**RECORD EXTRACTS**
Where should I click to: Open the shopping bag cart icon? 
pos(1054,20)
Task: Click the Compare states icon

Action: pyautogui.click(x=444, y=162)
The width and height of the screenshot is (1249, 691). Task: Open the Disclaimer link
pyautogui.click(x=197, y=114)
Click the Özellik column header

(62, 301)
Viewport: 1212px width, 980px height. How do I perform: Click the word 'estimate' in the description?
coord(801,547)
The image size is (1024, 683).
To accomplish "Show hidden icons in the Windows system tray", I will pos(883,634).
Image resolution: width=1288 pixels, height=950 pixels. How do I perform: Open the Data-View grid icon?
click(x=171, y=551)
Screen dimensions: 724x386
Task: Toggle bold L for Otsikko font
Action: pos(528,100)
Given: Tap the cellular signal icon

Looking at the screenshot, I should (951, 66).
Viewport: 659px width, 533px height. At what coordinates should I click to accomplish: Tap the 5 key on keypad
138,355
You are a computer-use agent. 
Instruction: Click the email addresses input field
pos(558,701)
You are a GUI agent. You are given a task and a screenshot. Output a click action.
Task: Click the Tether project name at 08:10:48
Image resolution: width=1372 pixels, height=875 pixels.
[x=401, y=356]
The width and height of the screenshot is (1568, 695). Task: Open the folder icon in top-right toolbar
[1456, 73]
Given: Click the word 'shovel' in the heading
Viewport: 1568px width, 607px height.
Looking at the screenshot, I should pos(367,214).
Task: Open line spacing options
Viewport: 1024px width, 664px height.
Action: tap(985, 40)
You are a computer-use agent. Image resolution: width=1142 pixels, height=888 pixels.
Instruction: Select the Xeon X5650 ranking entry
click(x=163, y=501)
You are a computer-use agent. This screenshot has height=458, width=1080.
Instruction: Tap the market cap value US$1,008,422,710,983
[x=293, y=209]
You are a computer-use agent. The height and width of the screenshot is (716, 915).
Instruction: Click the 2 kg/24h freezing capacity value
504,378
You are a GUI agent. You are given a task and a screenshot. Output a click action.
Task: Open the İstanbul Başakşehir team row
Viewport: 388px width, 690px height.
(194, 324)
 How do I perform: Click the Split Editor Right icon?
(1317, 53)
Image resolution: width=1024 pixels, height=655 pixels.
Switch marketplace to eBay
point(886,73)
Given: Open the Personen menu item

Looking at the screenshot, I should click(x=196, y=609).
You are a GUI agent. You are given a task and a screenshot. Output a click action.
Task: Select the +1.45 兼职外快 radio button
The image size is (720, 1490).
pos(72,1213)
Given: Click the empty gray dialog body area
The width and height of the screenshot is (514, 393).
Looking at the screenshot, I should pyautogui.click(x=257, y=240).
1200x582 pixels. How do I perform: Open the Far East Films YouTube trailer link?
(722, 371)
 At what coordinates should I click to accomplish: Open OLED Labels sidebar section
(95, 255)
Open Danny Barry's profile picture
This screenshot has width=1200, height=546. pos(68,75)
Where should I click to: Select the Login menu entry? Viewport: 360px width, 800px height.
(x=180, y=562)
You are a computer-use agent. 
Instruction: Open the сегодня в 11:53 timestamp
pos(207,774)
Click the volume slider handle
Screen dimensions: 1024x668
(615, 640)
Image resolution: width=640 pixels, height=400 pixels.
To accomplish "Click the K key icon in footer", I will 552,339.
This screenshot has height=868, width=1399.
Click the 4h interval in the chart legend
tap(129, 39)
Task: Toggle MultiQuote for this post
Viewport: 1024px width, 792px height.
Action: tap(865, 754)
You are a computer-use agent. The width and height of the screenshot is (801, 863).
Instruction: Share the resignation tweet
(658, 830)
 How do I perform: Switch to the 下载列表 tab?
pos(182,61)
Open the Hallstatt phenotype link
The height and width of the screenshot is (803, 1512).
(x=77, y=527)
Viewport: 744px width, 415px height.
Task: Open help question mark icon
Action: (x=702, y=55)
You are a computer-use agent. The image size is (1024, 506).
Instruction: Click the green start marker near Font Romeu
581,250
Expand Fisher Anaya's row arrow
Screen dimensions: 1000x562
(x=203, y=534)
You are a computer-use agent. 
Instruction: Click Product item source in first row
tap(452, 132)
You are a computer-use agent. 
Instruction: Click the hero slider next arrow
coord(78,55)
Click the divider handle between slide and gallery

**YOUR GOAL**
Restate the records from above exactly as they read.

**OUTPUT FOR THIS TASK**
Where should I click to: Open the shopping bag cart icon? 
pos(1054,20)
Task: Click the Compare states icon

Action: pyautogui.click(x=444, y=162)
The width and height of the screenshot is (1249, 691). Task: Open the Disclaimer link
pyautogui.click(x=197, y=114)
Click the Özellik column header

(62, 301)
Viewport: 1212px width, 980px height. How do I perform: Click the word 'estimate' in the description?
coord(801,547)
The image size is (1024, 683).
To accomplish "Show hidden icons in the Windows system tray", I will pos(883,634).
Image resolution: width=1288 pixels, height=950 pixels. How do I perform: Open the Data-View grid icon?
click(x=171, y=551)
Screen dimensions: 724x386
Task: Toggle bold L for Otsikko font
Action: pos(528,100)
Given: Tap the cellular signal icon

Looking at the screenshot, I should (951, 66).
Viewport: 659px width, 533px height. At what coordinates should I click to accomplish: Tap the 5 key on keypad
138,355
You are a computer-use agent. 
Instruction: Click the email addresses input field
pos(558,701)
You are a GUI agent. You are given a task and a screenshot. Output a click action.
Task: Click the Tether project name at 08:10:48
Image resolution: width=1372 pixels, height=875 pixels.
[x=401, y=356]
The width and height of the screenshot is (1568, 695). Task: Open the folder icon in top-right toolbar
[1456, 73]
Given: Click the word 'shovel' in the heading
Viewport: 1568px width, 607px height.
Looking at the screenshot, I should pos(367,214).
Task: Open line spacing options
Viewport: 1024px width, 664px height.
Action: tap(985, 40)
You are a computer-use agent. Image resolution: width=1142 pixels, height=888 pixels.
Instruction: Select the Xeon X5650 ranking entry
click(x=163, y=501)
You are a computer-use agent. This screenshot has height=458, width=1080.
Instruction: Tap the market cap value US$1,008,422,710,983
[x=293, y=209]
You are a computer-use agent. The height and width of the screenshot is (716, 915).
Instruction: Click the 2 kg/24h freezing capacity value
504,378
You are a GUI agent. You are given a task and a screenshot. Output a click action.
Task: Open the İstanbul Başakşehir team row
Viewport: 388px width, 690px height.
(194, 324)
 How do I perform: Click the Split Editor Right icon?
(1317, 53)
Image resolution: width=1024 pixels, height=655 pixels.
Switch marketplace to eBay
point(886,73)
Given: Open the Personen menu item

Looking at the screenshot, I should click(x=196, y=609).
You are a GUI agent. You are given a task and a screenshot. Output a click action.
Task: Select the +1.45 兼职外快 radio button
The image size is (720, 1490).
pos(72,1213)
Given: Click the empty gray dialog body area
The width and height of the screenshot is (514, 393).
Looking at the screenshot, I should pyautogui.click(x=257, y=240).
1200x582 pixels. How do I perform: Open the Far East Films YouTube trailer link?
(722, 371)
 At what coordinates should I click to accomplish: Open OLED Labels sidebar section
(95, 255)
Open Danny Barry's profile picture
This screenshot has width=1200, height=546. pos(68,75)
Where should I click to: Select the Login menu entry? Viewport: 360px width, 800px height.
(x=180, y=562)
You are a computer-use agent. 
Instruction: Open the сегодня в 11:53 timestamp
pos(207,774)
Click the volume slider handle
Screen dimensions: 1024x668
(615, 640)
Image resolution: width=640 pixels, height=400 pixels.
To accomplish "Click the K key icon in footer", I will 552,339.
This screenshot has height=868, width=1399.
Click the 4h interval in the chart legend
tap(129, 39)
Task: Toggle MultiQuote for this post
Viewport: 1024px width, 792px height.
Action: tap(865, 754)
You are a computer-use agent. The width and height of the screenshot is (801, 863).
Instruction: Share the resignation tweet
(658, 830)
 How do I perform: Switch to the 下载列表 tab?
pos(182,61)
Open the Hallstatt phenotype link
The height and width of the screenshot is (803, 1512).
(x=77, y=527)
Viewport: 744px width, 415px height.
Task: Open help question mark icon
Action: (x=702, y=55)
You are a computer-use agent. The image size is (1024, 506).
Instruction: Click the green start marker near Font Romeu
581,250
Expand Fisher Anaya's row arrow
Screen dimensions: 1000x562
(x=203, y=534)
You are a computer-use agent. 
Instruction: Click Product item source in first row
tap(452, 132)
You are a computer-use agent. 
Instruction: Click the hero slider next arrow
coord(78,55)
Click the divider handle between slide and gallery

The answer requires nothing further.